For all households, energy is considered an essential item. As electricity and gas prices rise and fall, many of us don’t think twice about turning on the lights, cooking a meal or turning on the heating. We may complain about the cost and want prices brought down, but we still pay the bills. But, is there anything that can be done about high energy prices? And if there is, should anything be done?
The worlds of politics and economics are closely linked and Ed Miliband’s announcement of his party’s plans to impose a 20-month freeze on energy prices if elected in 2015 showed this relationship to be as strong as ever. The price freeze would certainly help average households reduce their cost of living by around £120 and estimates suggest businesses would save £1800 over this 20 month period. The energy companies have come in for a lot of criticism, in particular relating to their control of the industry. The sector is dominated by six big companies – your typical oligopoly, and this makes it very difficult for new firms to enter. Thus competition is restricted. But is a price freeze a good policy?
Part of the prices we pay go towards investment in cleaner and more environmentally friendly sources of energy. Critics suggest that any price freeze would deprive the energy sector of much needed investment, meaning our energy bills will be higher in the future. Furthermore, some argue this price freeze suggests that Labour is abandoning its environmental policy. Energy shortages have been a concern, especially with the cold weather the UK experienced a few years ago. This issue may reappear with price freezes. As Angela Knight, from Energy UK, suggests:
Freezing the bill may be superficially attractive, but it will also freeze the money to build and renew power stations, freeze the jobs and livelihoods of the 600,000-plus people dependent on the energy industry and make the prospect of energy shortages a reality, pushing up the prices for everyone.
There is a further concern and that is that large energy companies will be driven from the UK. This thought was echoed by many companies, in particular the British Gas owner Centrica, commenting that:
If prices were to be controlled against a background of rising costs it would simply not be economically viable for Centrica to continue to operate and far less to meet the sizeable investment challenge that the industry is facing…The impact of such a policy would be damaging for the country’s long-term prosperity and for our customers.
Share prices naturally fluctuate with global events and a political announcement such as this was inevitably going to cause an effect. But, perhaps the effect was not expected to be as big as the one we saw. Share prices for Centrica and SSE fell following the announcement – perhaps no great shock – but then they continued to fall. The market value tumbled by 5% and share prices kept falling. This has led to Ed Miliband being accused of ‘economic vandalism’ by a major shareholder of Centrica, which is hardly surprising, given the estimated cost of such a price freeze would be £4.5 billion.

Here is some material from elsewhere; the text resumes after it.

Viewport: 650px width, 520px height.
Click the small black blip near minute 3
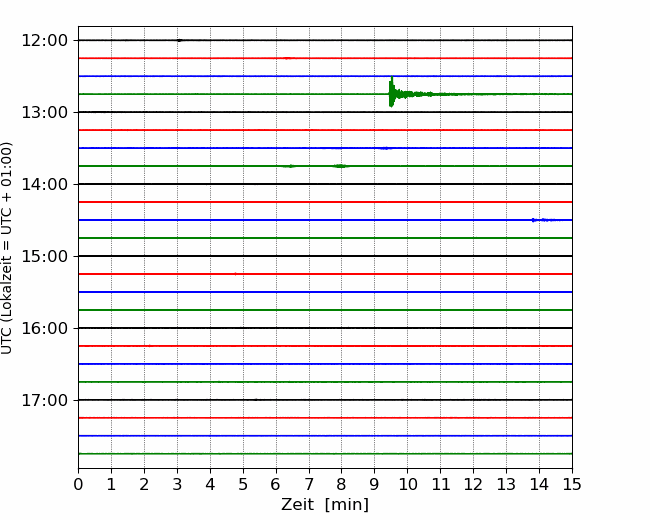179,40
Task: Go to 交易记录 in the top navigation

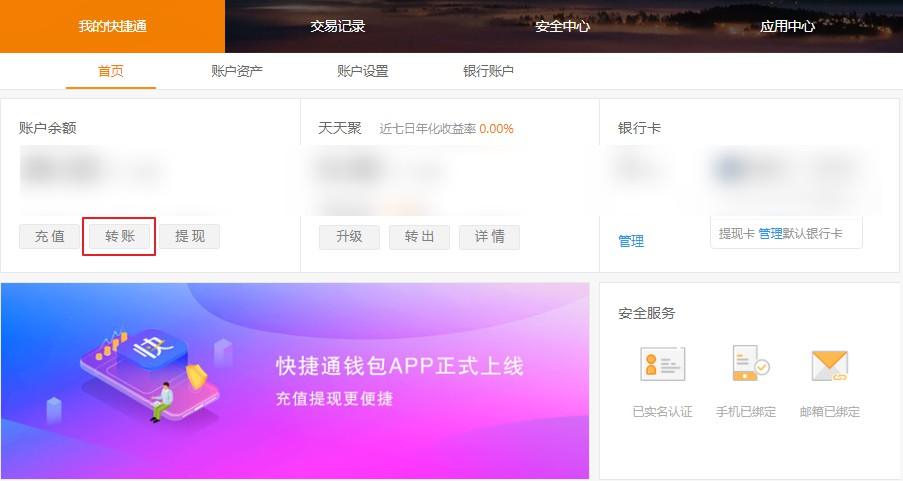Action: [338, 26]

The economic implications of such a move are significant. The announcement itself has caused massive changes in the FTSE and if such a move were to go ahead if Labour were elected in 2015, there would be serious consequences. While families would benefit, at least in the short term, there would inevitably be serious implications for businesses, the environmental policy of the government, especially relating to investment and the overall state of the economy. The following articles consider the aftermath of Ed Miliband’s announcement.
Miliband stands firm in battle over fuel bills plan The Guardian, Patrick Wintour and Terry Macalister (25/9/13)

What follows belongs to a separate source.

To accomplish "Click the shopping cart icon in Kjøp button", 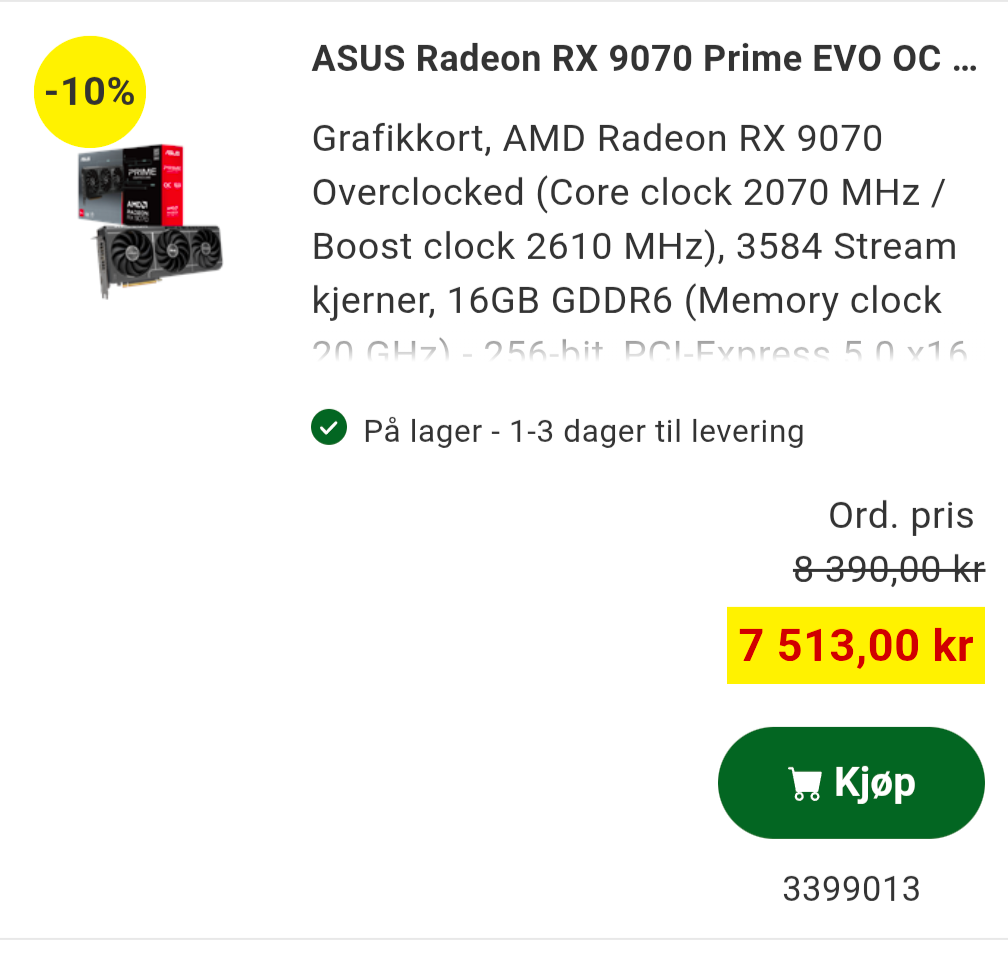I will click(x=804, y=784).
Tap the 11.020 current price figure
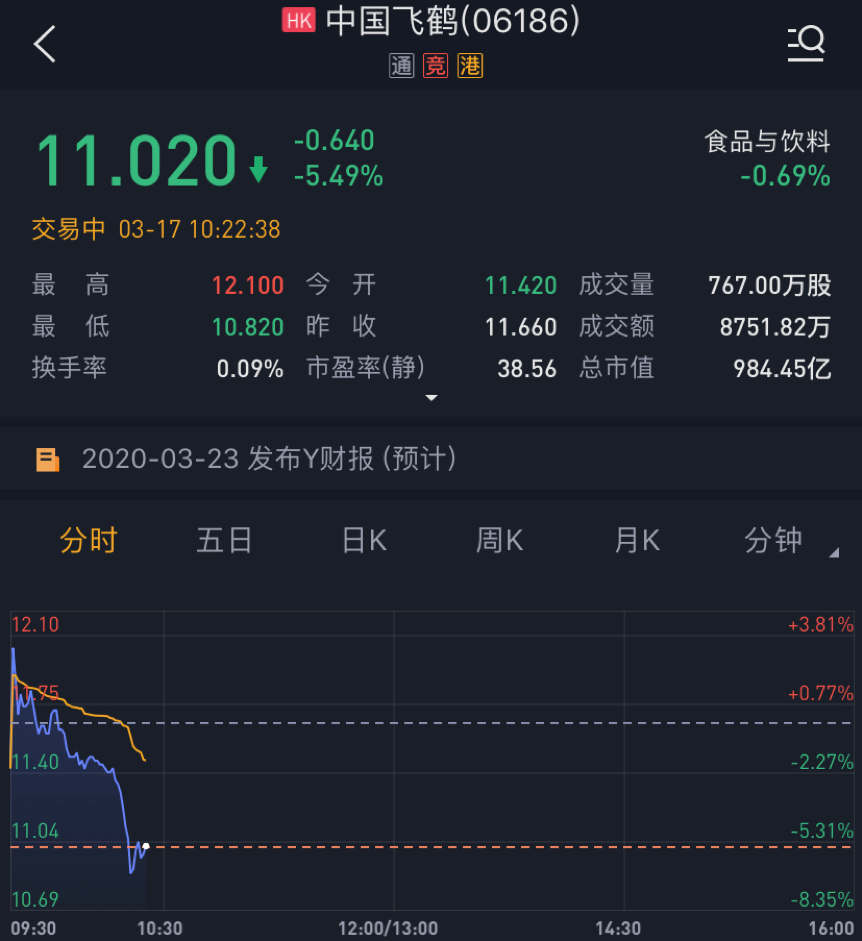Image resolution: width=862 pixels, height=941 pixels. [135, 160]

Michael Fallon calls Miliband’s energy prices pledge ‘dangerous’ Financial Times, Elizabeth Rigby and Jim Pickard (26/9/13)
Britain’s labour treads narrow path between populism and prudence Reuters (26/9/12)

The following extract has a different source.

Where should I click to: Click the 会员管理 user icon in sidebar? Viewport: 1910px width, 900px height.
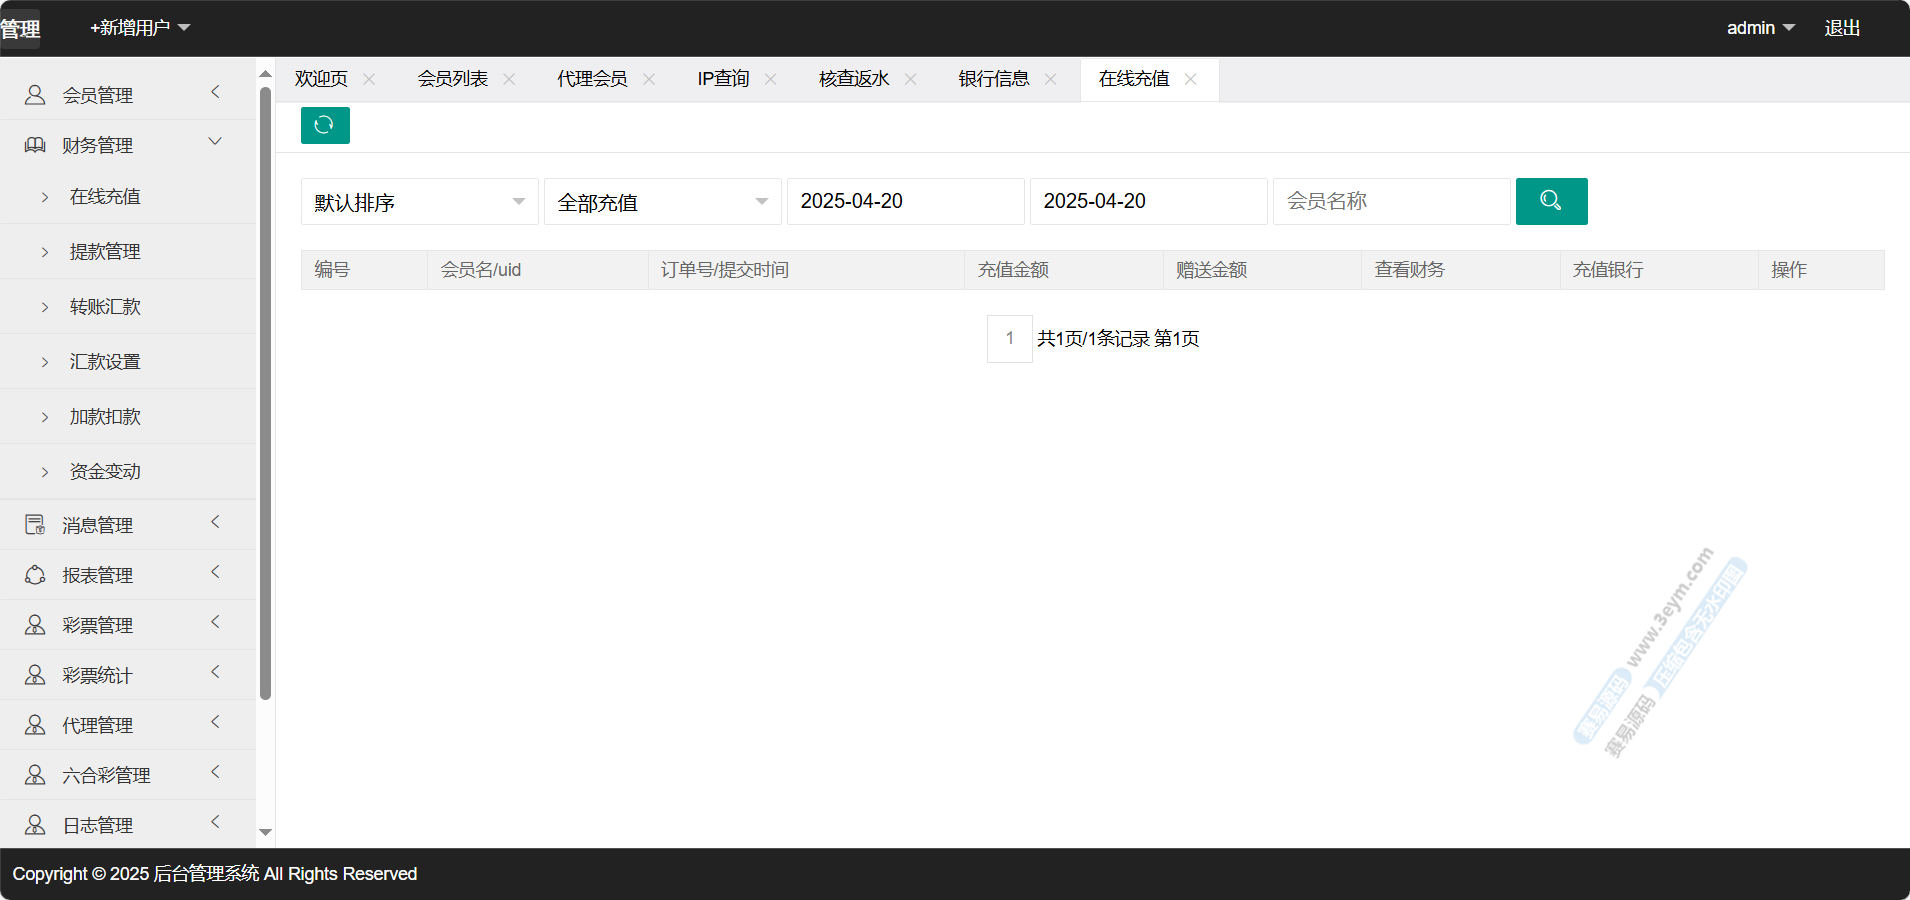[35, 95]
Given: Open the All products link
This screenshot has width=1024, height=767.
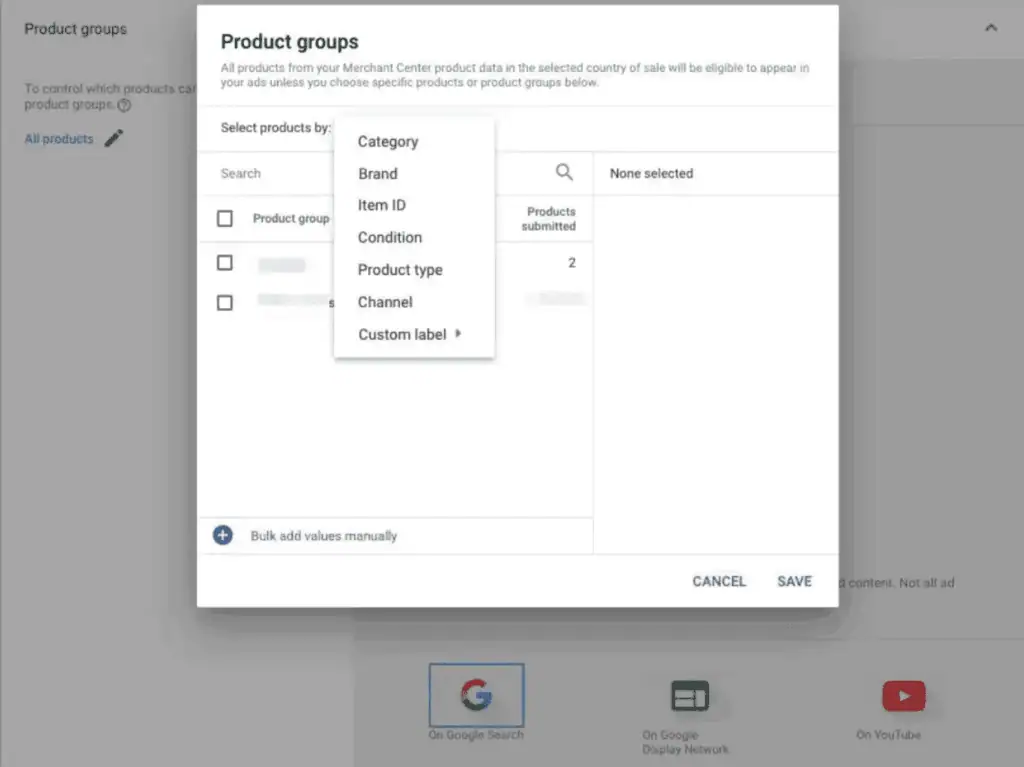Looking at the screenshot, I should pos(59,139).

Ed Miliband’s radical reforms will make the energy market work for the many Independent (26/9/13)
Has Labour fallen out of love with Business? BBC News (26/9/13)
Top Centrica shareholder Neil Woodford accuses Labour leader Ed Miliband of economic vandalism The Telegraph, Kamal Ahmed (25/9/13)
Centrica and SSE slide after Labour price freeze pledge The Guardian (26/9/13)
Ed Miliband’s energy price freeze pledge is a timely but risky move The Guardian, Rowena Mason (24/9/13)
- Why are energy prices such a controversial topic?
- How are energy prices currently determined? Use a diagram to illustrate your answer. By adapting this diagram, illustrate the effect of a price control being imposed. How could it create an energy shortage? What impact would this have after the 20-month price freeze
- Why would there be adverse effects on energy companies if prices were frozen and costs increased? Use a diagram to illustrate the problem and use your answer to explain why energy companies might leave the UK.
- How would frozen energy prices help households and businesses?
- Why were share prices in Centrica and SSE adversely affected?
- Is there an argument for regulating other markets with price controls?
- Why is there such little competition in the energy sector?